#1 — TV broadcasting: about $4 billion
Here's the source that sustains the empire: TV broadcast rights, which should bring in about $4 billion — by far the biggest slice, accounting for nearly 40% of all FIFA's revenue.
The big engine is the United States, where media rights jumped about 94% compared to Qatar, driven by the World Cup being at home. Broadcasters like Fox and Telemundo (U.S.), ITV and BBC (U.K.), and ARD and ZDF (Germany) paid fortunes. And there's a historic shift: streaming has firmly arrived, with DAZN as the main rights-holder in Japan, Italy, and Spain — a sign that even the most-watched event in the world is migrating away from linear TV.

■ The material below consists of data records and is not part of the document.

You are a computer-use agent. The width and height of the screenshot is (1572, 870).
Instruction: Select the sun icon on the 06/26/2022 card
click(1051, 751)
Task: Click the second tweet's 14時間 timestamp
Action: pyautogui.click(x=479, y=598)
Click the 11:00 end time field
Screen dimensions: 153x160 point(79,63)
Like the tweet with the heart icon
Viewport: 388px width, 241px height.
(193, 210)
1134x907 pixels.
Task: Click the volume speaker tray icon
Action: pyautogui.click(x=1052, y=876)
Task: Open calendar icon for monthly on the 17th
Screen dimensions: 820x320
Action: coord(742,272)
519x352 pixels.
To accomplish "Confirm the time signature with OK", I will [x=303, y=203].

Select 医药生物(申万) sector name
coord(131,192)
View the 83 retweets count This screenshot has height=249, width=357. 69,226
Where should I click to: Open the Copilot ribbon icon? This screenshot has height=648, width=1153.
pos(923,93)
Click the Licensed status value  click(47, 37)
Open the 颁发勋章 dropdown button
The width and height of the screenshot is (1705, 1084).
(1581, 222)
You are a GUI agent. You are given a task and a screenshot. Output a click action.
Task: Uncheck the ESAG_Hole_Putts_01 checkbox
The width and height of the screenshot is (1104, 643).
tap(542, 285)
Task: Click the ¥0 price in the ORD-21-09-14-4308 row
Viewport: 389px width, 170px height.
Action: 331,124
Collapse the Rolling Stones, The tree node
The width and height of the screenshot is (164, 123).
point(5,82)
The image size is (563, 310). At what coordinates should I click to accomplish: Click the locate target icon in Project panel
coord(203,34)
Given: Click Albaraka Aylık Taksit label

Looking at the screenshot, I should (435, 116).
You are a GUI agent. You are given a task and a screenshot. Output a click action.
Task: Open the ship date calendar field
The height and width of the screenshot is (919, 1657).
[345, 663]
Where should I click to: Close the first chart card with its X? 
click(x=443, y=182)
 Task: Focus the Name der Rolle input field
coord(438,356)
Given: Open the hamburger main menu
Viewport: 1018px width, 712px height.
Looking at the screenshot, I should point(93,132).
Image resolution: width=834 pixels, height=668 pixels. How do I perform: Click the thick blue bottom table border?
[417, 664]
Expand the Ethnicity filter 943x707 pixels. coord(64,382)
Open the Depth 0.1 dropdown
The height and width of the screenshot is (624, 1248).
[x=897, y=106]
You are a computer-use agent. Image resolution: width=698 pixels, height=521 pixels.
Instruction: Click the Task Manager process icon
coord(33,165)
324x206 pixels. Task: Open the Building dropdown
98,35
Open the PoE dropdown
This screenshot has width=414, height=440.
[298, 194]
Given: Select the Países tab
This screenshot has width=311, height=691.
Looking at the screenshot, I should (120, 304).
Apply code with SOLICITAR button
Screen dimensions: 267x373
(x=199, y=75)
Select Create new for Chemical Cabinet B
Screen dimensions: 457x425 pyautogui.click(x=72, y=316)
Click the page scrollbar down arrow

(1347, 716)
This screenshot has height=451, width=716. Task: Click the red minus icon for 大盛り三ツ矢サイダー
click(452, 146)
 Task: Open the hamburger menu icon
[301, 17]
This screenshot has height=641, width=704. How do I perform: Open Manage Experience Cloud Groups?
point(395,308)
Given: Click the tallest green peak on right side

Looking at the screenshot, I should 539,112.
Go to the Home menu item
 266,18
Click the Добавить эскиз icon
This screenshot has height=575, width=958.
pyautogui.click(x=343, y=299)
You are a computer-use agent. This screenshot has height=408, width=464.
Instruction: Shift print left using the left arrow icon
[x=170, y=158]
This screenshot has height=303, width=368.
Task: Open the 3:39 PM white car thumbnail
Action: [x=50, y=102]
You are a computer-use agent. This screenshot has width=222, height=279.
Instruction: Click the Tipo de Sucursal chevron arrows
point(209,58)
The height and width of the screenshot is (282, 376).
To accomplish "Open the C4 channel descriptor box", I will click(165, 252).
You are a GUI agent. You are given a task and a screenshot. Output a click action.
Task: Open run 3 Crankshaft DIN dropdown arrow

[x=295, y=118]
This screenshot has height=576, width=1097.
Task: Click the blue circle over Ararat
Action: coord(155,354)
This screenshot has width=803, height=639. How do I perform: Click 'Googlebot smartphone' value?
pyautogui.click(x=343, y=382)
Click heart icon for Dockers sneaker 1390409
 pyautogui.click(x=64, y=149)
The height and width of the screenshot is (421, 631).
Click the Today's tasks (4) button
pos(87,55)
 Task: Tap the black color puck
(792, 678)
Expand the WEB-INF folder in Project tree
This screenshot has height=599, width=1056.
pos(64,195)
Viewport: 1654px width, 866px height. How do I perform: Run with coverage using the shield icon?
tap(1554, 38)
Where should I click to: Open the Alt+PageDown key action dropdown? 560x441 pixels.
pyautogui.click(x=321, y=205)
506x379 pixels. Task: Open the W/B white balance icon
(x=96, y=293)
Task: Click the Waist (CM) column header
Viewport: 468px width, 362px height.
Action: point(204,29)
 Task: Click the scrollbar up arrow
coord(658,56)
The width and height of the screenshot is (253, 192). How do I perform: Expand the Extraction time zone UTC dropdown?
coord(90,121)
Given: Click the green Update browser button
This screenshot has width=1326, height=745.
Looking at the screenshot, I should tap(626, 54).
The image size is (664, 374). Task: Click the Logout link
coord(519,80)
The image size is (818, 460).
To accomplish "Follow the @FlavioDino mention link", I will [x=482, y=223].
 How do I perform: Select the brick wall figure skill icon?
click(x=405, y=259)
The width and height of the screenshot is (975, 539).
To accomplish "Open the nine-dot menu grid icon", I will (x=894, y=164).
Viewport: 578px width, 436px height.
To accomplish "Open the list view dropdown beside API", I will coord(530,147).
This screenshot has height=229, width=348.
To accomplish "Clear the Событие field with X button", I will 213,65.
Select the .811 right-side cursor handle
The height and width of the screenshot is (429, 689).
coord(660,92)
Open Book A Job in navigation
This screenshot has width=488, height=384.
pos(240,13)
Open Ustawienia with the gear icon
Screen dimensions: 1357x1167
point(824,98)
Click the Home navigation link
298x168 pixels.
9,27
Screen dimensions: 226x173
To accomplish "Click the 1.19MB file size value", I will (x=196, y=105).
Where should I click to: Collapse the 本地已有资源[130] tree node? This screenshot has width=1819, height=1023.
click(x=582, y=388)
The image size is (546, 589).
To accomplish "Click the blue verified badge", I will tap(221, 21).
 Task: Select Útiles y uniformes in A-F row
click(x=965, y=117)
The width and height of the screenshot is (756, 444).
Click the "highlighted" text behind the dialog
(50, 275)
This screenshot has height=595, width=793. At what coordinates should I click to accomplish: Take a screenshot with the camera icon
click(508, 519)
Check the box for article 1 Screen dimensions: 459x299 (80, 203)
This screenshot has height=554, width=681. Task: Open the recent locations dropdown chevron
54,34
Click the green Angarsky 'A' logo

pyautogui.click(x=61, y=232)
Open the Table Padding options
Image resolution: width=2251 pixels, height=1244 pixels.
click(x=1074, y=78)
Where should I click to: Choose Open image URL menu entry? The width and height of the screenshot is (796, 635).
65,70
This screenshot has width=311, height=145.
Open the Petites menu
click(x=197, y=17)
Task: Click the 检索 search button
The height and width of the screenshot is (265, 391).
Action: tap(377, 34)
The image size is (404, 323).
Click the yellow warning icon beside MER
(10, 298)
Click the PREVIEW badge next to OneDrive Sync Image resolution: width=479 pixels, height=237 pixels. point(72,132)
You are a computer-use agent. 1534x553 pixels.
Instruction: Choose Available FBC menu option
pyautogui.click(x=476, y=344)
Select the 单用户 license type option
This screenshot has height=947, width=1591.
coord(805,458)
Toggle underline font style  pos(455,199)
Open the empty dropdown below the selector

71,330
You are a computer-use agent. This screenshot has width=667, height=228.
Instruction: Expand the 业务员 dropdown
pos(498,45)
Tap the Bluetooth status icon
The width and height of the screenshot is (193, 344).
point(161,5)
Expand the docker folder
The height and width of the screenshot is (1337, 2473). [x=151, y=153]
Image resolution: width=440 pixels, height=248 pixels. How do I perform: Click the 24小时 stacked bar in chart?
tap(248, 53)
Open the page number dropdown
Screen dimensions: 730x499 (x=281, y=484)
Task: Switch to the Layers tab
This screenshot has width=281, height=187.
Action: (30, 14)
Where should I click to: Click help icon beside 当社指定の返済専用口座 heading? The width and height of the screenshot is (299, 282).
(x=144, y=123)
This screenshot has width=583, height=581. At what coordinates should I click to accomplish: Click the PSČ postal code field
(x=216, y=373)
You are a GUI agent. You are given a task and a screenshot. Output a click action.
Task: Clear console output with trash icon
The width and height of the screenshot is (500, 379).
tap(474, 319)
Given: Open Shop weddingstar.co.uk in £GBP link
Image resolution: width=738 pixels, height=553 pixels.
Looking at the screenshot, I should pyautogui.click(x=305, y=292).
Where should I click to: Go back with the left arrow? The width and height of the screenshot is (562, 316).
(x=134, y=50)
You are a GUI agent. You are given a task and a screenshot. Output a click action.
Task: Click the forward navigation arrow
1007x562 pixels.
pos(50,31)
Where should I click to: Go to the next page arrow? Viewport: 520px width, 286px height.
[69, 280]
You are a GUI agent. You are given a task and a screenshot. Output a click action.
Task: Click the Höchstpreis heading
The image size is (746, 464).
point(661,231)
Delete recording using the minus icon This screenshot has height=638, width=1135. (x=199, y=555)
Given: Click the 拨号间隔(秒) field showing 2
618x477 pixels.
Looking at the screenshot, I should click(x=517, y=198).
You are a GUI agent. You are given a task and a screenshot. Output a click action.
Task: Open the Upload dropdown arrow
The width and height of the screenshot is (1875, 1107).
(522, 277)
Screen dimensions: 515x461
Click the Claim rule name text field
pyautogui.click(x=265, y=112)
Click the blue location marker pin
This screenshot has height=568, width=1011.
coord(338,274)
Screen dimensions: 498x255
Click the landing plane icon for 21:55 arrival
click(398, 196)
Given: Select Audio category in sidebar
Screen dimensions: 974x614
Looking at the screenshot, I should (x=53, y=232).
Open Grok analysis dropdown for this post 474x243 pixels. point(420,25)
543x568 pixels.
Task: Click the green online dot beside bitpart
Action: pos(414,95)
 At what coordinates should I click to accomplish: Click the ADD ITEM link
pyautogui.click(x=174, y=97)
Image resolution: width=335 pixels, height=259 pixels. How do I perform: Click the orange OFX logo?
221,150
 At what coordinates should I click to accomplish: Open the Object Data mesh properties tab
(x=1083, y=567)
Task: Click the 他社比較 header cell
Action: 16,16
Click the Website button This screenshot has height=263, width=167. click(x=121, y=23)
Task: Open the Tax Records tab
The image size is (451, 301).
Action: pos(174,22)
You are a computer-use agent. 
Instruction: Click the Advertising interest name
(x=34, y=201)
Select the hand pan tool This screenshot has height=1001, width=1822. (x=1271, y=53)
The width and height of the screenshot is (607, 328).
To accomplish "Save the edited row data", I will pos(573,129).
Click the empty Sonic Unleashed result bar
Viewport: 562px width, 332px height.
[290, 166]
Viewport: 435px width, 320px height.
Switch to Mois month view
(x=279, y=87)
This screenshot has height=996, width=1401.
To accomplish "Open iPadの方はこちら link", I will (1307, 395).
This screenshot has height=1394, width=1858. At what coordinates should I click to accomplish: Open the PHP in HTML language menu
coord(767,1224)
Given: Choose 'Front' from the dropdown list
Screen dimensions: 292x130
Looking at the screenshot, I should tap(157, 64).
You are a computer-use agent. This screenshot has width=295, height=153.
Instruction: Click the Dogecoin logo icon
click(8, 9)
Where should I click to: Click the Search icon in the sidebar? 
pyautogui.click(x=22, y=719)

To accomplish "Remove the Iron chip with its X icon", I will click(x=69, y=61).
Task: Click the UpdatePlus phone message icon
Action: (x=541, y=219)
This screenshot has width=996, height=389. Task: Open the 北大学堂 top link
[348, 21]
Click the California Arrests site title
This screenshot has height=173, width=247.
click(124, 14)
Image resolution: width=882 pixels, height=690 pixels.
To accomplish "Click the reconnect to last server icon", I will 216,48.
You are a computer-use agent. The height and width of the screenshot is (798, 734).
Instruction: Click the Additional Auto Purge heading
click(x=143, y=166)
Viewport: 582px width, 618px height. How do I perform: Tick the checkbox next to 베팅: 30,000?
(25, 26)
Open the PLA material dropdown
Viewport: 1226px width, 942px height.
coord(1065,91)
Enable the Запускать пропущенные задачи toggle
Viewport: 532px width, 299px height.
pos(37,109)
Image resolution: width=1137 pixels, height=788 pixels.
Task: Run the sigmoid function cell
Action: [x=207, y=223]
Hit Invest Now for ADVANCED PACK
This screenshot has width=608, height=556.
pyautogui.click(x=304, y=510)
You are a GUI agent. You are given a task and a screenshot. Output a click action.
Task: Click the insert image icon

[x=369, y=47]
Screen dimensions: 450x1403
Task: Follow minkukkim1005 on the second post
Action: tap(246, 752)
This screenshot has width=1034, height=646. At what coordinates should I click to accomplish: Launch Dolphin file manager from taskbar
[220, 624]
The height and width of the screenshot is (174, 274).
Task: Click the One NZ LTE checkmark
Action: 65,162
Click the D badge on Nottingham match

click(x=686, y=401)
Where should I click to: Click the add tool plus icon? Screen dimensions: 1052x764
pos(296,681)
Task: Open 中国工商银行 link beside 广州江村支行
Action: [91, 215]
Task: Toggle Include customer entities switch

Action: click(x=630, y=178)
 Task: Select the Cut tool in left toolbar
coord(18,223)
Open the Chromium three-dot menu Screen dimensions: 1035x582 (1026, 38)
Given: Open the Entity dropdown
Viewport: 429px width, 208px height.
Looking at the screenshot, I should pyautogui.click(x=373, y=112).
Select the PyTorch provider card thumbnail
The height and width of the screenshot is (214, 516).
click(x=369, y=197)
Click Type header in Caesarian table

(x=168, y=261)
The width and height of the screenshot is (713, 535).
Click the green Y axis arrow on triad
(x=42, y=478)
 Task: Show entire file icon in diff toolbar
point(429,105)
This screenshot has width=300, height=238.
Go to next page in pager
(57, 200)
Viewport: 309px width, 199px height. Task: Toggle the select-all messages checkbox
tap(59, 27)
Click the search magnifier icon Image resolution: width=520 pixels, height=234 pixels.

Add it all up — TV, sponsorships, tickets, hospitality — and the 2026 World Cup should generate about $8.9 billion for FIFA, within a cycle of $11 to 13 billion. It's the most profitable World Cup in history, by a wide margin. But the real question, as analysts say, isn't how much value will be generated — it's where it goes. FIFA profits like never before; the players get a record prize pool; but the host cities often end up with the bill. The World Cup has become, in one analyst's words, a "global business platform" that monetizes everything — ticket, jersey, data, fan zone — far beyond the 90 minutes.